Several thousand kilometres to the south, in Mato Grosso do Sul state, our teams helped prevent, diagnose and treat COVID-19 in indigenous communities, where the high prevalence of chronic diseases such as diabetes and hypertension makes people particularly vulnerable to the virus. During the year, MSF ran 12 projects supporting close to 60 health facilities, including eight intensive care units or treatment centres, all over Brazil.

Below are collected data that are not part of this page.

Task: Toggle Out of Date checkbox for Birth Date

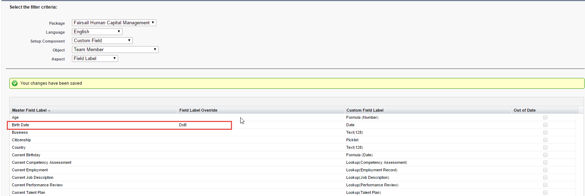Action: click(x=545, y=125)
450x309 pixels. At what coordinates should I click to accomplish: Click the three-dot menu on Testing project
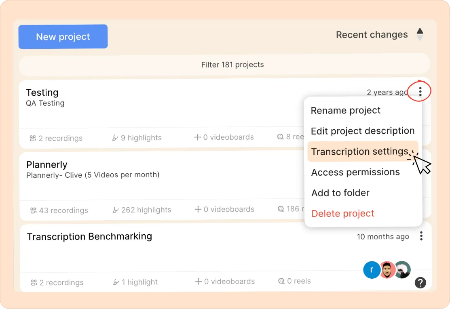(420, 92)
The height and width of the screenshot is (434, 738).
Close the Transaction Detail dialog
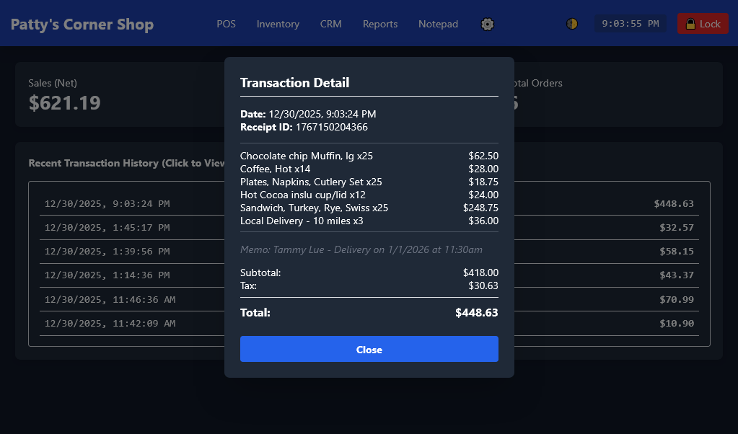click(x=369, y=349)
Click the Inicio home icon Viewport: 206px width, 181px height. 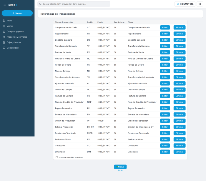tap(4, 21)
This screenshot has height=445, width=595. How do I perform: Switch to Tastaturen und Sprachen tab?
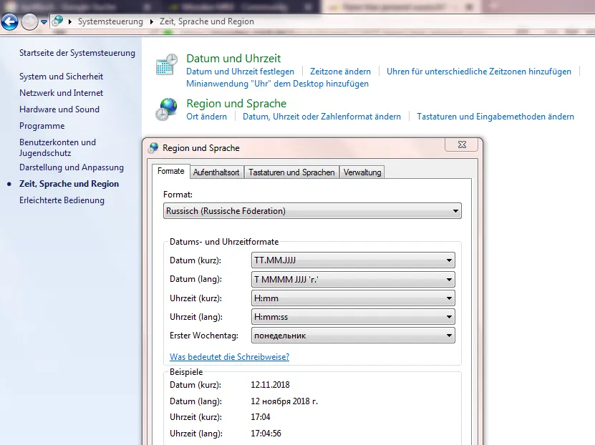coord(291,172)
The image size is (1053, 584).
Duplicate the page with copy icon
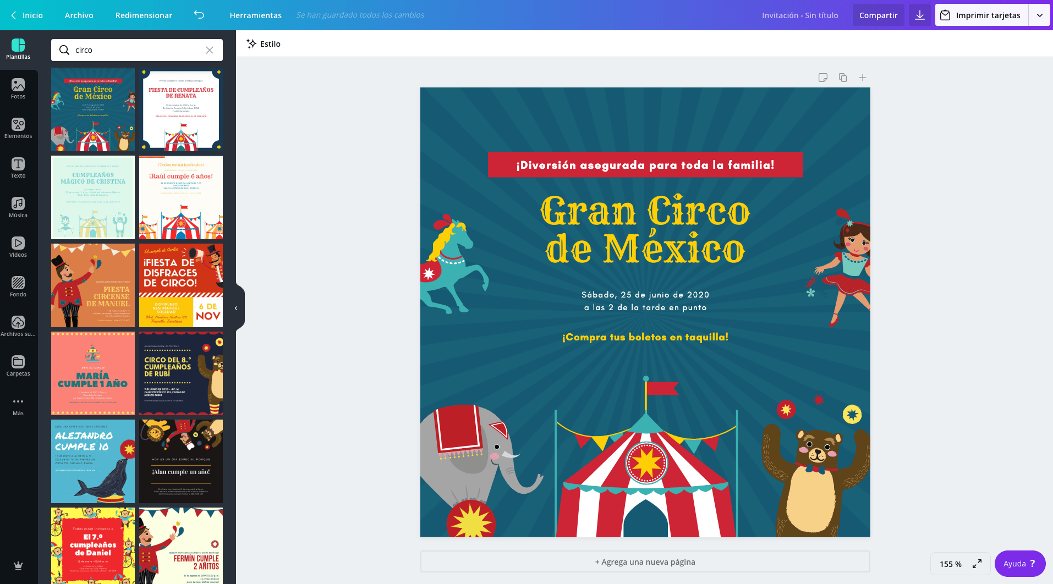point(842,78)
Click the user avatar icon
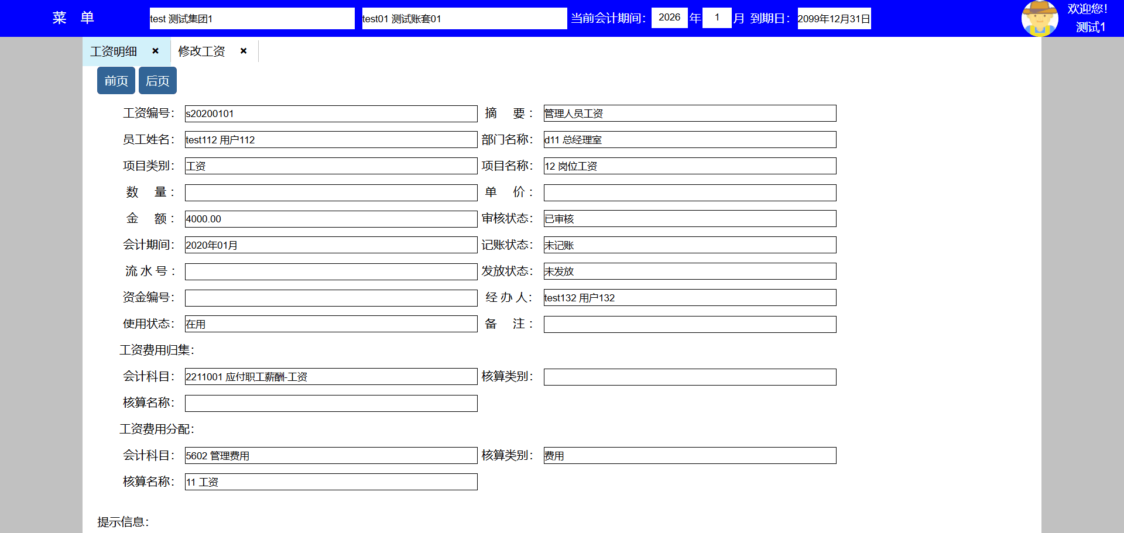The width and height of the screenshot is (1124, 533). point(1039,18)
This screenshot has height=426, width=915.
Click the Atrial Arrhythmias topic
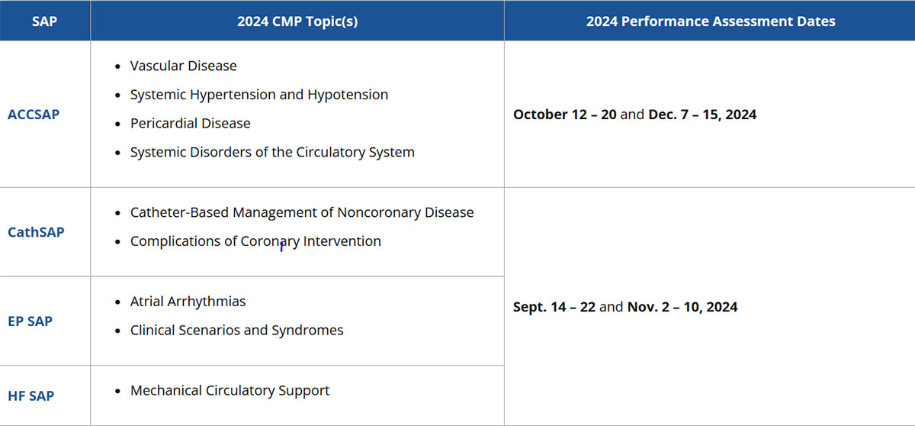click(x=188, y=302)
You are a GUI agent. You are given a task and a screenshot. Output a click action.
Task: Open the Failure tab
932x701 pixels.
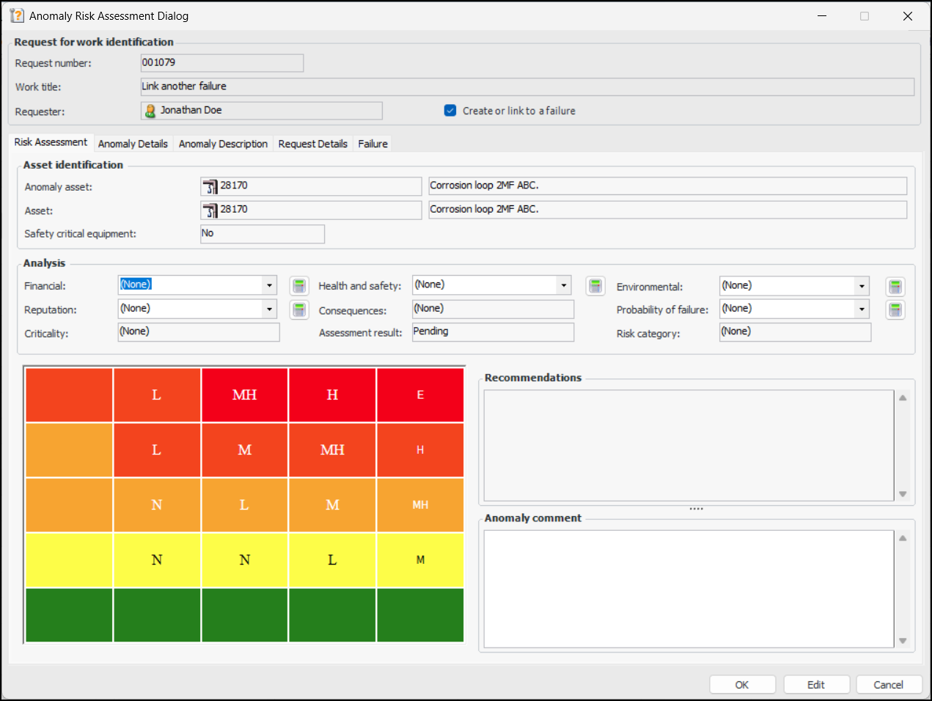[373, 144]
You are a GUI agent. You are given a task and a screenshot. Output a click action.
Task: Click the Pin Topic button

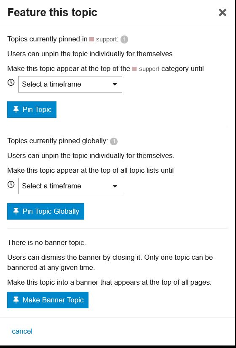(32, 110)
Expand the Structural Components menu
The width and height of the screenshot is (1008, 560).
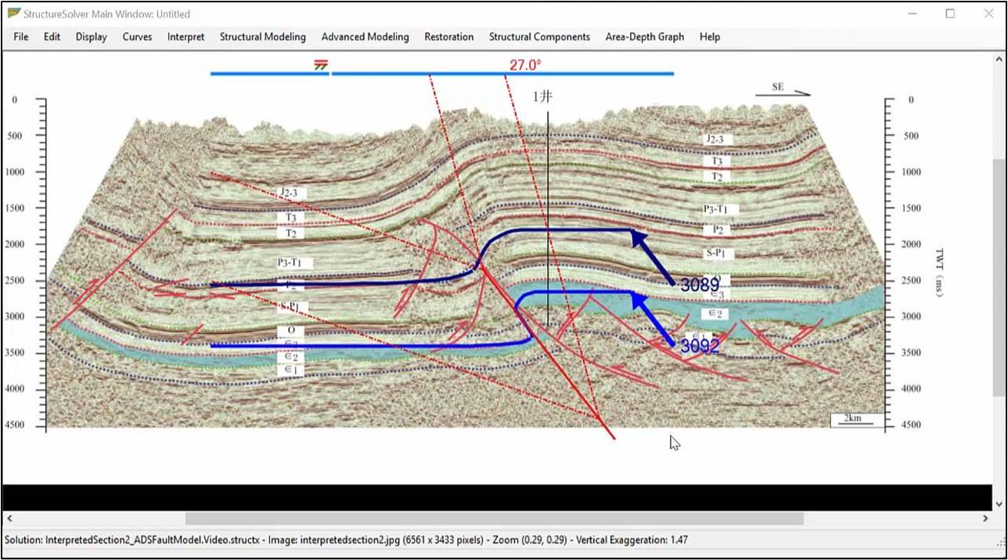coord(539,37)
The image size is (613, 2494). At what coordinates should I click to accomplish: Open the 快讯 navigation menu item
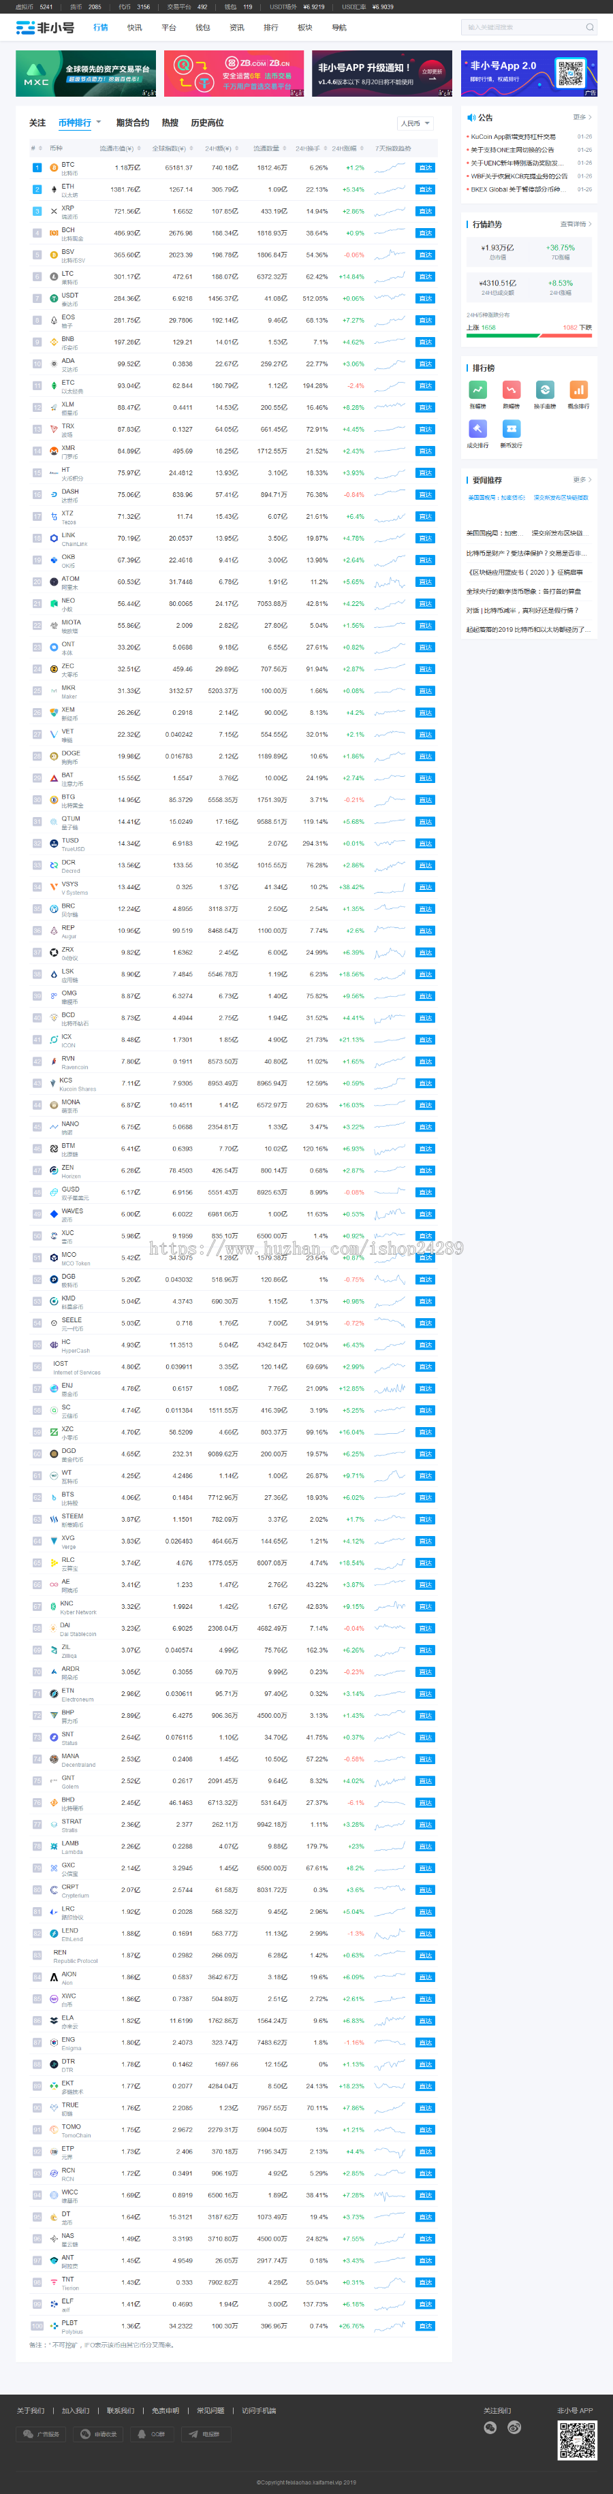[x=135, y=27]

From March, our teams in and around Paris, France, operated a mobile clinic for homeless people, migrants, refugees, asylum seekers and unaccompanied minors living in emergency shelters, makeshift camps or on the streets. Through the mobile clinic and two dedicated treatment centres, we carried out consultations with more than 2,000 people with suspected COVID-19. In early October, an MSF study conducted in emergency shelters, food distribution points and workers’ hostels found up to 94 per cent of people had been exposed to COVID-19 infection, with overcrowded living conditions and shared facilities likely accelerating transmission.

Staffing and supplying a global emergency response

The global shortage of medical and protective equipment and disrupted transport networks posed complex logistical challenges. With most commercial flights suspended for long periods, staff relied largely on humanitarian charter flights in the first half of the year. Close to 4,000 international staff were nonetheless able to reach MSF projects between April and December, only about 25 per cent less than during the same period in 2019.

From late February to the end of the year, our three global supply centres packed close to 125 million items for the global COVID-19 response, including PPE, medical devices, medication, testing material and specialised laboratory equipment. Most of these items were shipped to our projects in humanitarian crisis and conflict settings with limited local procurement options, such as Central African Republic (CAR), the Democratic Republic of Congo, Yemen, South Sudan, Bangladesh and Afghanistan.

In Syria, Yemen, Venezuela and Bangladesh, where importing medical supplies was already difficult before the pandemic, COVID-19-related restrictions or blockades caused further complications and delays.

In some countries where case numbers remained lower than projected, such as Burkina Faso, Niger and CAR, the treatment centres built by MSF were not used to full capacity. These facilities were handed over to local health authorities. Unused PPE was either reallocated regionally, donated to partners, or stored in health facilities to strengthen preparedness.